Almost 50% of respondents surveyed nominated the ‘high level of manual processes to validate customer identities’ as their top challenge along with ‘consistent collection of supporting data/documents’ and the ‘need for physical validation of identity’.
The ‘time taken to verify identity’ and the ‘cost of third-party verification services’ were nominated by more than 40% of respondents.
“Identity challenges are intensifying with digital banking. You can see from the survey that many Philippine banks still have issues with manual processing that slows down the process, introducing friction into digital applications,”
said Subhashish Bose, FICO’s lead for fraud, security and compliance in Asia Pacific.
“Indeed, a third of banks still force customers to go to a branch to open a personal bank account. However, lenders will need to shift toward identity verification that is seamlessly integrated into the digital application process and can be rapidly confirmed or risk losing business.”
FICO’s previous consumer study found that a large percentage of Filipinos (45% – 67%, depending on the action required) said they should be able to complete all aspects of account opening online or on their phone.
In fact, if all actions required to complete an account opening could not be accomplished in-session, only 41% of Filipino consumers said they would carry out the necessary offline actions as soon as possible. A further 13% said they would try a competitor while 5% said they would give up completely.
“Filipinos are comparing their banking experience not just to other lenders but to other digital businesses. The notion that banks can afford to ignore delivering the kind of instant gratification delivered by companies like Uber, Netflix, and Amazon just because they are selling financial products will disappear this decade.”

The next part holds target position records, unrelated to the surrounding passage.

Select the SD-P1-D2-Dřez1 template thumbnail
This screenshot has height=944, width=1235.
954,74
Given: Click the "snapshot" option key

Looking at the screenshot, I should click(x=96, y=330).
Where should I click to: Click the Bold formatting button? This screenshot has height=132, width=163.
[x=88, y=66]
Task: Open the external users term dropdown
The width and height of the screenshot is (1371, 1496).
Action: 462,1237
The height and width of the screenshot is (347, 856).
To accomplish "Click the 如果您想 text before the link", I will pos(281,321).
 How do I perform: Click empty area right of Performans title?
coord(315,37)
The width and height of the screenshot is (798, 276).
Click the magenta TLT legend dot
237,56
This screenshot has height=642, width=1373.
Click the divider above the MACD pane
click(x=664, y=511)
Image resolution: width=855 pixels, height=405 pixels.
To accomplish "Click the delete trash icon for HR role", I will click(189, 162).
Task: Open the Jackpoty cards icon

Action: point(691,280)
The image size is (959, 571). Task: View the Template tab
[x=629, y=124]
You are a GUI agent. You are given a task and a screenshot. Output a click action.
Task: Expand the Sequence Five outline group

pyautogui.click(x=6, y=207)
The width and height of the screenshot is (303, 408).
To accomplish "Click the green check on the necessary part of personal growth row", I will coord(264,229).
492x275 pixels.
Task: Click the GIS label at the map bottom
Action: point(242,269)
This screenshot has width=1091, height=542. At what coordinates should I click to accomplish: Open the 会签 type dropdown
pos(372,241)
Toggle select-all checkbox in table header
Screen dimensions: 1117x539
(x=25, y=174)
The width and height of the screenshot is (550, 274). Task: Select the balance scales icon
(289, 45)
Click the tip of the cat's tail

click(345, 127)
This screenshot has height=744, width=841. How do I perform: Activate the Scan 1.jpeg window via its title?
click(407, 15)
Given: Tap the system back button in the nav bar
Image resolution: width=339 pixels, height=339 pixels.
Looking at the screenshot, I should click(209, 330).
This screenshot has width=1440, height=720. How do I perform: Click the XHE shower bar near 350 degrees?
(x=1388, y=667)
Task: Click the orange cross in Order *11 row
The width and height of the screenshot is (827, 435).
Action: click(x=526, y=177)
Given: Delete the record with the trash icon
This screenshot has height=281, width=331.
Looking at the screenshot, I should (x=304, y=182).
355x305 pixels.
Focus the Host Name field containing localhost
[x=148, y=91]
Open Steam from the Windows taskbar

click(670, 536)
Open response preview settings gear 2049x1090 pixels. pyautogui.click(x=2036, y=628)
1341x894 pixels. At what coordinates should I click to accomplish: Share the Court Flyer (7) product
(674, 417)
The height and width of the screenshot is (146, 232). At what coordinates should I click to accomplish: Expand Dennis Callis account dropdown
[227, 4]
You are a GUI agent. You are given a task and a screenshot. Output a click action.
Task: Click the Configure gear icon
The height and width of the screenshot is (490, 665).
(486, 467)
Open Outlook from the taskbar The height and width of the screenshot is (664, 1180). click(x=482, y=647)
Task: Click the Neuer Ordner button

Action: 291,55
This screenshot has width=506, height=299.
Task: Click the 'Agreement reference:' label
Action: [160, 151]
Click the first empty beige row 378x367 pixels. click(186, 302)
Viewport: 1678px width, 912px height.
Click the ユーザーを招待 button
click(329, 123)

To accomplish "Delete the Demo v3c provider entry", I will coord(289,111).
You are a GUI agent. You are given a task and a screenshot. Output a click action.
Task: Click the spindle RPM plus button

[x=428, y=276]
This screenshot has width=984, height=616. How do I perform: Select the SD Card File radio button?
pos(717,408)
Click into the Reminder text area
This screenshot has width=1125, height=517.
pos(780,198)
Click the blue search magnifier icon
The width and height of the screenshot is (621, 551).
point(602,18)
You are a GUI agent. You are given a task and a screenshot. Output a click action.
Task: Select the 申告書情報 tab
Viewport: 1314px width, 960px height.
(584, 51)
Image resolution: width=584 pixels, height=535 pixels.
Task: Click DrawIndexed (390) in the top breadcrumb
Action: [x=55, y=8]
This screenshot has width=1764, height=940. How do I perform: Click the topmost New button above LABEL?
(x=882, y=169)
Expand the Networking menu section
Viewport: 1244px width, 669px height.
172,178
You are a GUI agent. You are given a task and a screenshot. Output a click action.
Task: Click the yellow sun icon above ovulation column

Concerns about Authentication
Authentication strategies at Philippine banks are driven more by security than by regulation; concern over the sophistication (50%) or volume (29%) of attempts to breach access controls is much higher than in the other seven countries surveyed, where, on average, concern levels for sophistication are 43%, and volume 30%.
This can partly be explained by fewer and less onerous guidelines or legislations around authentication such as those in the US, Canada, and Europe. However, if criminals are successful it will be only a short time before Filipino regulators impose more rules around authentication.
“Another issue here is that many banks in the Philippines are not making separate fraud and authentication decisions. They are less concerned with user experience and therefore will ask a customer to authenticate again for a particular action which they consider high risk, even if they have already been identified in the same session.”
Technology challenges are also impacting the ability of Philippine banks to authenticate customers. The survey revealed that banks feel the time taken for systems change is a problem (45%), as well as inflexibility around identity approaches (45%). This may be due to rapid innovations in authentication and the number of technologies deployed (biometric authentication, for example, is deployed in 93% of respondents).
The survey showed that adoption of this strategic approach is already underway. While only 7% of banks say they currently have a common identity management platform or orchestration layer, 78% of banks say that they have ambitions to make the move within the next three years.